**PROVIDED DATA**:
__________________________________________________

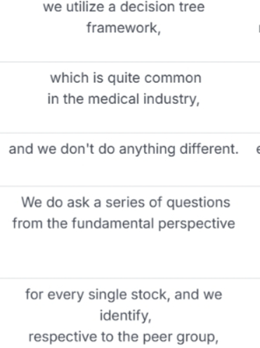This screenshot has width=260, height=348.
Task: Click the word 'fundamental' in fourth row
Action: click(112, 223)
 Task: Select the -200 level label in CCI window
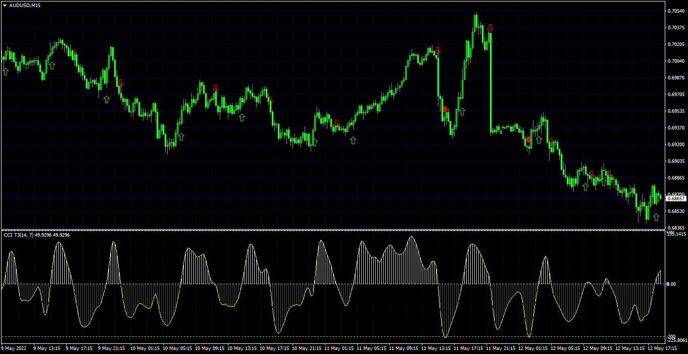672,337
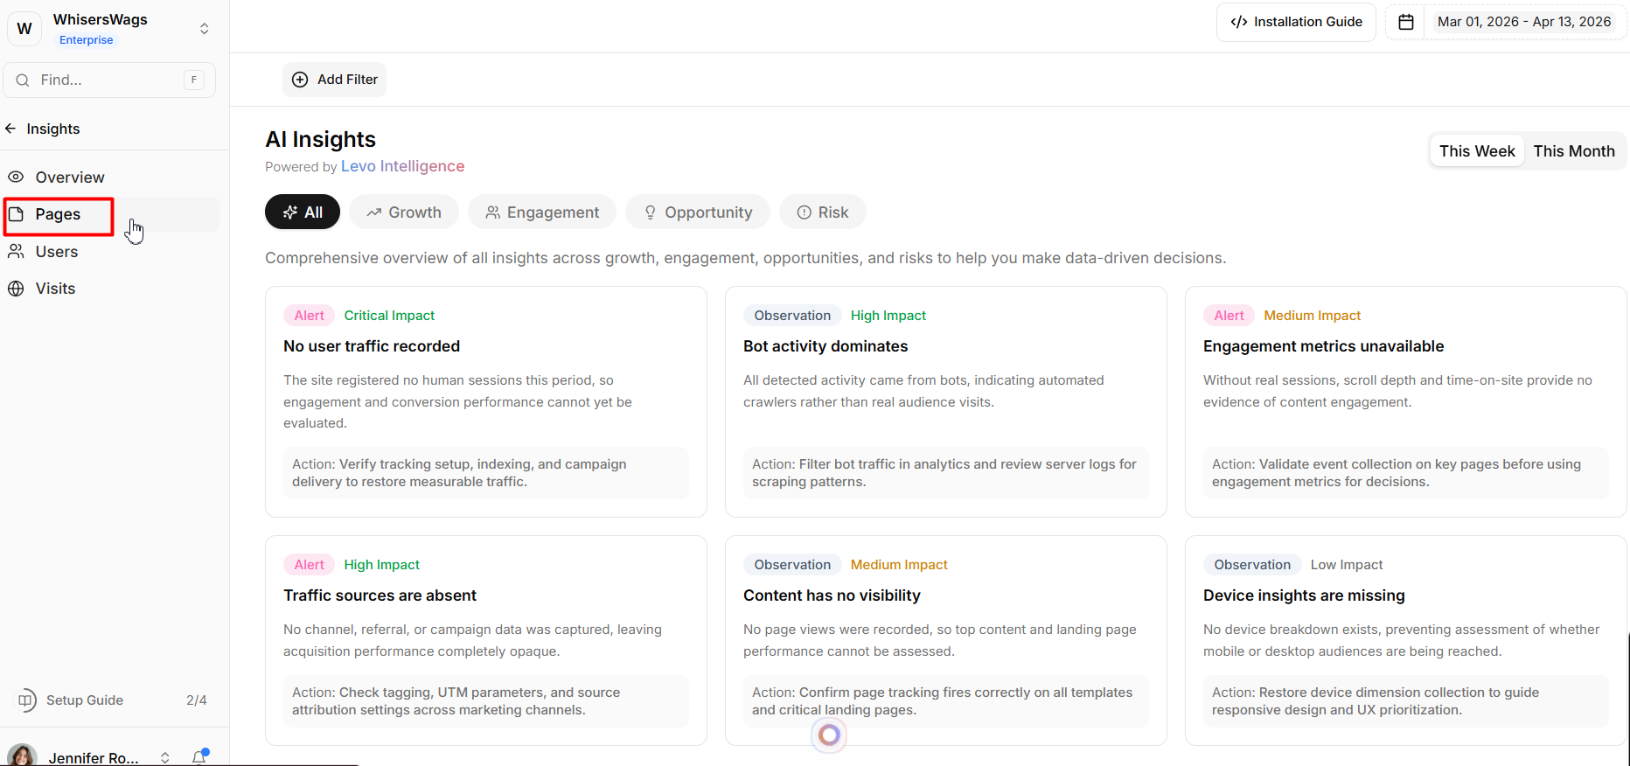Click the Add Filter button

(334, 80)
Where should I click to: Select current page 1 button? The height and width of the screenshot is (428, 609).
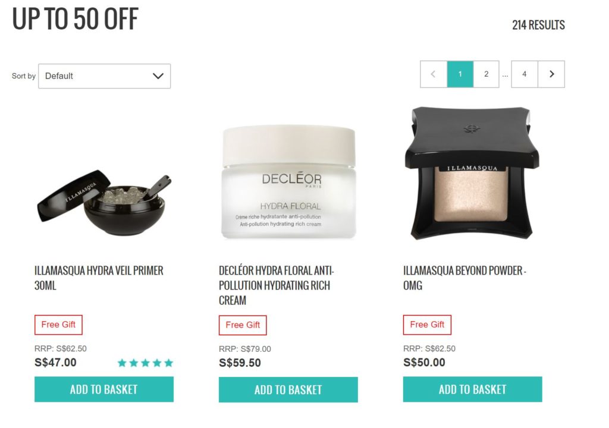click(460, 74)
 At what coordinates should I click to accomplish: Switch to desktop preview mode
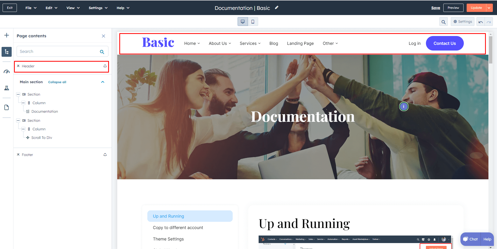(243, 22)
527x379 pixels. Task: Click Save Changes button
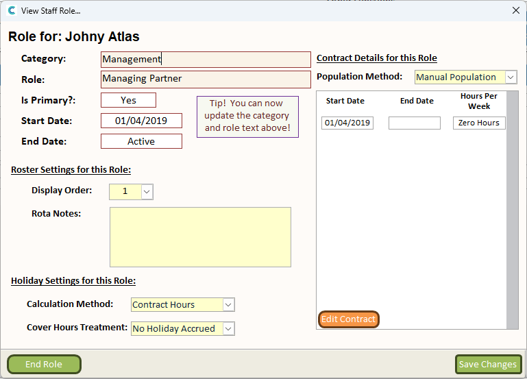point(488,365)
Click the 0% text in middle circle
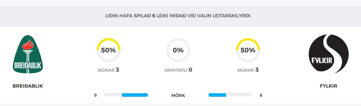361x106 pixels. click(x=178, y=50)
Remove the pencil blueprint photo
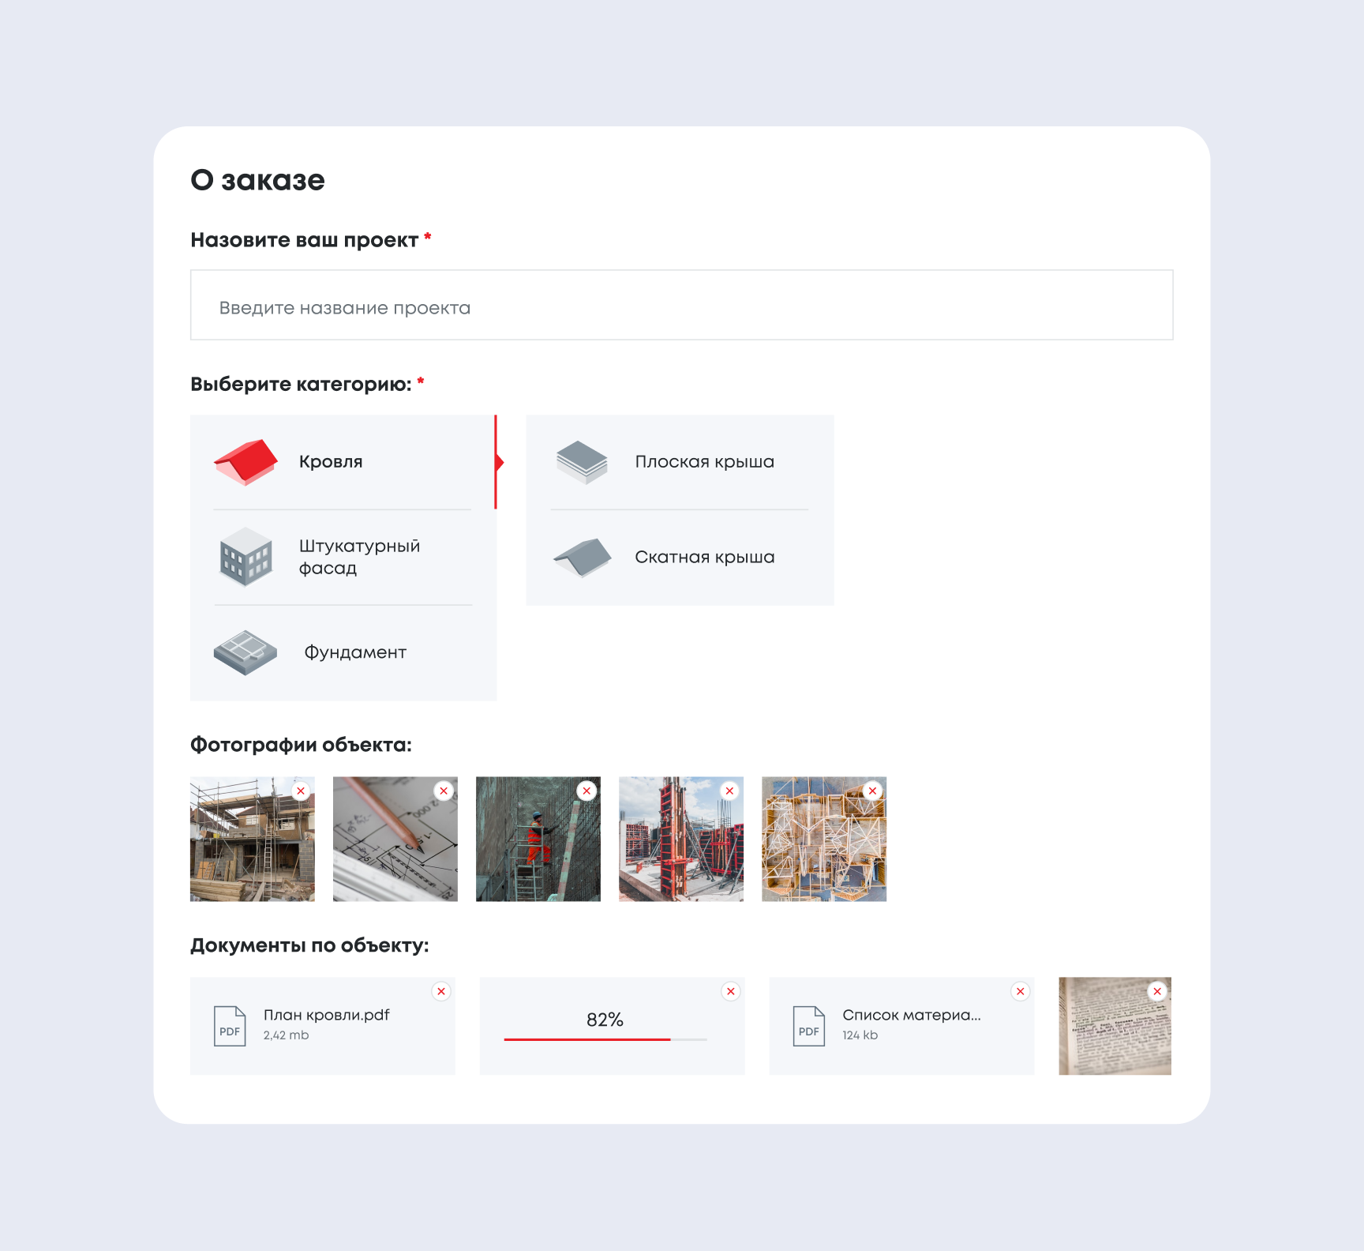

__________________________________________________

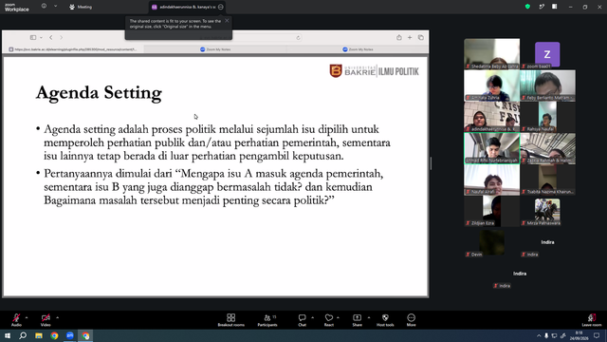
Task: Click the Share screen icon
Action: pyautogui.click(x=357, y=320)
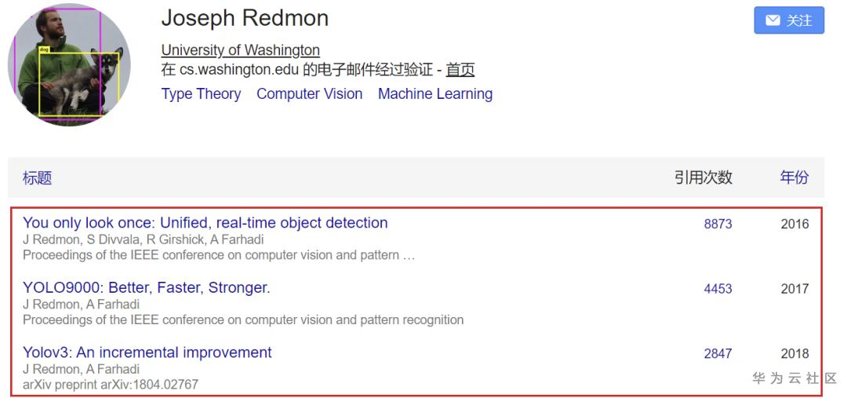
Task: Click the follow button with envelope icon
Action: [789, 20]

__________________________________________________

Excluding any pictures, print exactly the lines of the listing above from the line with "At what coordinates" to the line with "Remove the pencil blueprint photo", both ends included.

**RESPONSE TO THE EXERCISE**:
 At what coordinates should I click to accomplish: Switch to desktop preview mode
(243, 22)
527x379 pixels. Task: Click Save Changes button
point(488,365)
Click the 0% text in middle circle
361x106 pixels. click(x=178, y=50)
Remove the pencil blueprint photo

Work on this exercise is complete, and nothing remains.